Victor Ngoni also gave evidence. He is a duly attested member of the Zimbabwe Republic Police and was the investigating officer in this matter. The gist of his evidence is that he attended the scene of the crime together with one Constable Kuzipa. He observed that there were no crops which had been destroyed. They went right round the field and saw spoors of one animal near a small paddle of water. He further observed that, accused’s finger was injured and on enquiry accused advised him that he had been bitten by the deceased. The state then closed the case.
Accused gave evidence. His evidence is that on the day in question he found deceased’s cattle in his fields having eaten his crops. He drove them to the deceased’s homestead whereupon he found Paul Gashura present and he advised him of same. He went away and later went to the business centre where he met deceased. They started talking about the alleged destruction of his crops by deceased’s cattle. It is further his evidence that deceased insisted him to accompany him to his home in order to discuss this issue relating to the destroyed crops.
Instead of being apologetic, deceased boasted that he was not going to look after his cattle because accused had settled at a grazing are and then threatened him with death. It is also his evidence that deceased picked up a stick, threw it at him but he ducked it. Deceased then grabbed him bit him on the finger, they then fell down. While they were falling down accused dropped a knife which looked like an Okapi. Accused picked it up while still lying down. Opened it using his left hand and then thrust it on the deceased and the blow landed on deceased’s left side of the chest as evidence by the post mortem which was accepted by the defence.
The facts which the court finds to have been proved by the state are as follows:
that accused and deceased were related and are from the same neighbourhood;
accused’s crops were not destroyed by deceased’s cattle;
accused went at deceased’s homestead twice at about 1430hours and also in the evening;
that on his visit during the day he was very angry and had advised Paul to inform his father about the destruction his father’s cattle were alleged to have done;
deceased was stabbed once on the left side of the chest;
deceased had spent the day at his fields
deceased was not at the business centre and hence did not meet accused there;
accused arrived alone at deceased’s homestead;
deceased did not provoke accused in any way;
deceased did not assault accused at any stage;
deceased was now armed at all;
deceased did not own and/or possess an Okapi knife.
All state witnesses gave their evidence well without seeking to exaggerate despite a very intense and thorough cross-examination they were subjected to by the defence counsel. The first two witnesses lost their father and brother respectively. One would have expected them to lie in an effort to pin the accused down. This, was however not the case. None of then attempted to say that they saw how deceased was stabbed. The corroborated each other in that deceased was at home when accused arrived and that it was accused who threw the first blow at deceased. An independent witness the police officer stated that there were no crops that had been destroyed and that only one beast entered the field and only went to where there is a paddle of water or where there used to be a small dam. This is the place where cattle used to drink before accused took occupation of this area which is now his field.
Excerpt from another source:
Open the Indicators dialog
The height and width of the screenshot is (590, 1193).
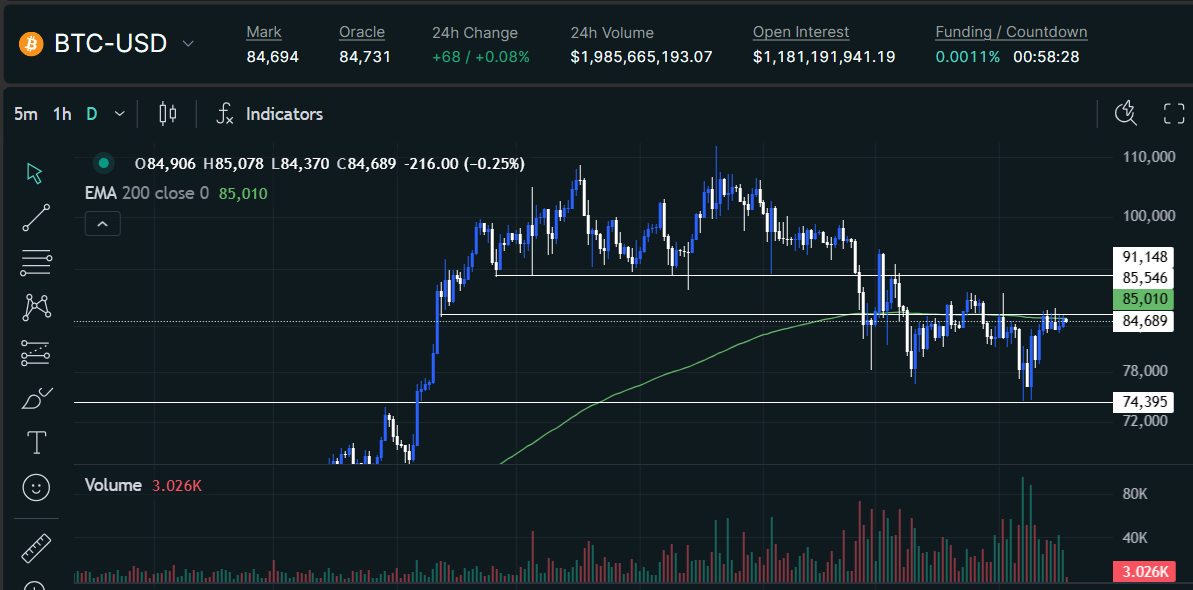[270, 114]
I find that accused was not a faithful witness in that:
if his crops had been destroyed the police officer would have seen it.
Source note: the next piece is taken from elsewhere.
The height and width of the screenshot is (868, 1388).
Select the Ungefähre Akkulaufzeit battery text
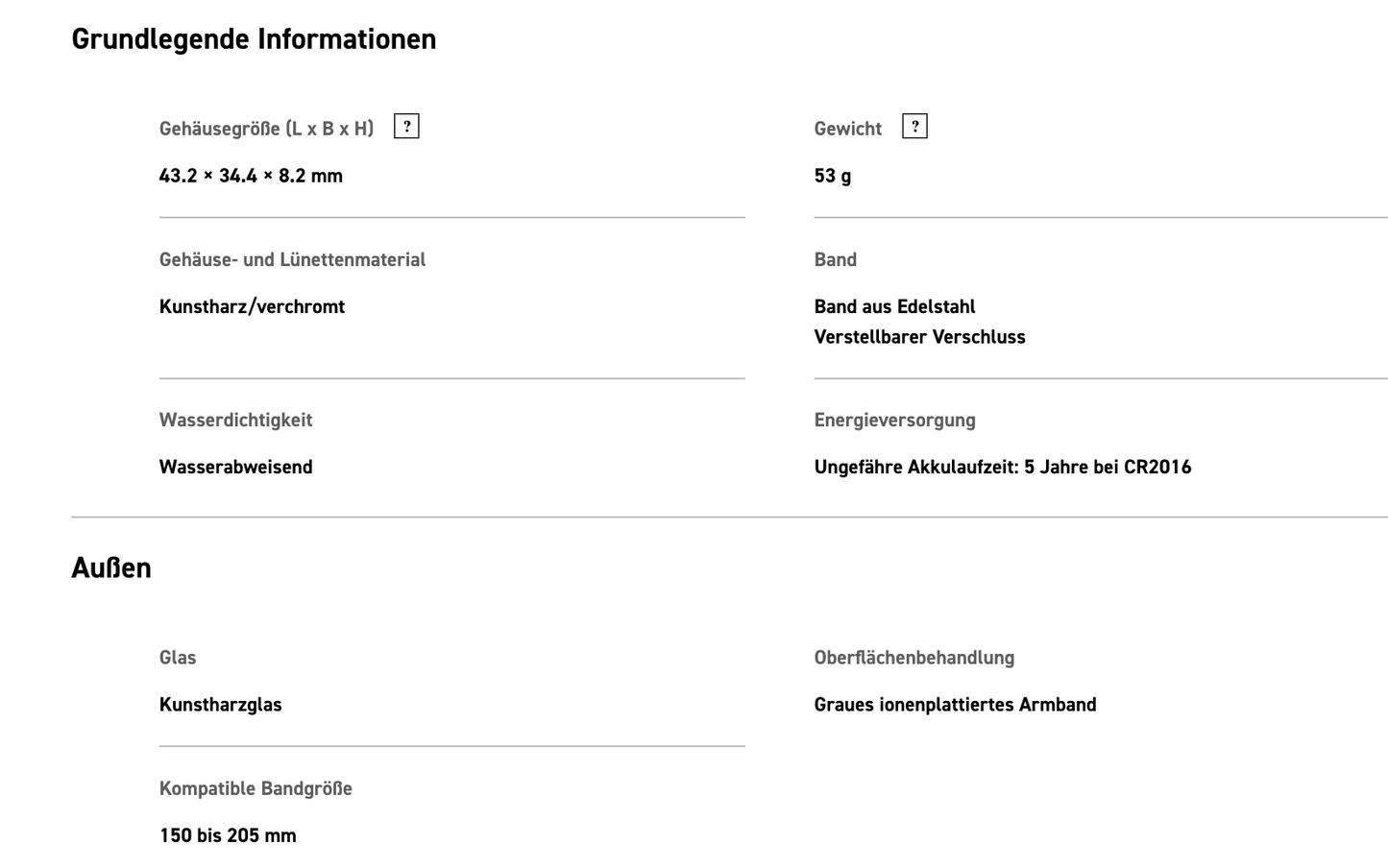coord(1002,468)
It was not the deceased who visited him at his homestead because he in fact had advised Paul (i.e. deceased’s son) that he was going to come back in the evening. It is therefore not true for him to make it appear that deceased invited him to his home.
That the Okapi knife belonged to deceased because according to state witness, deceased did not possess or own such a knife and if indeed it belonged to deceased he should have produced it to the police or left it behind for all to see. It is therefore clear that he hid it in order to avoid its production as an exhibit.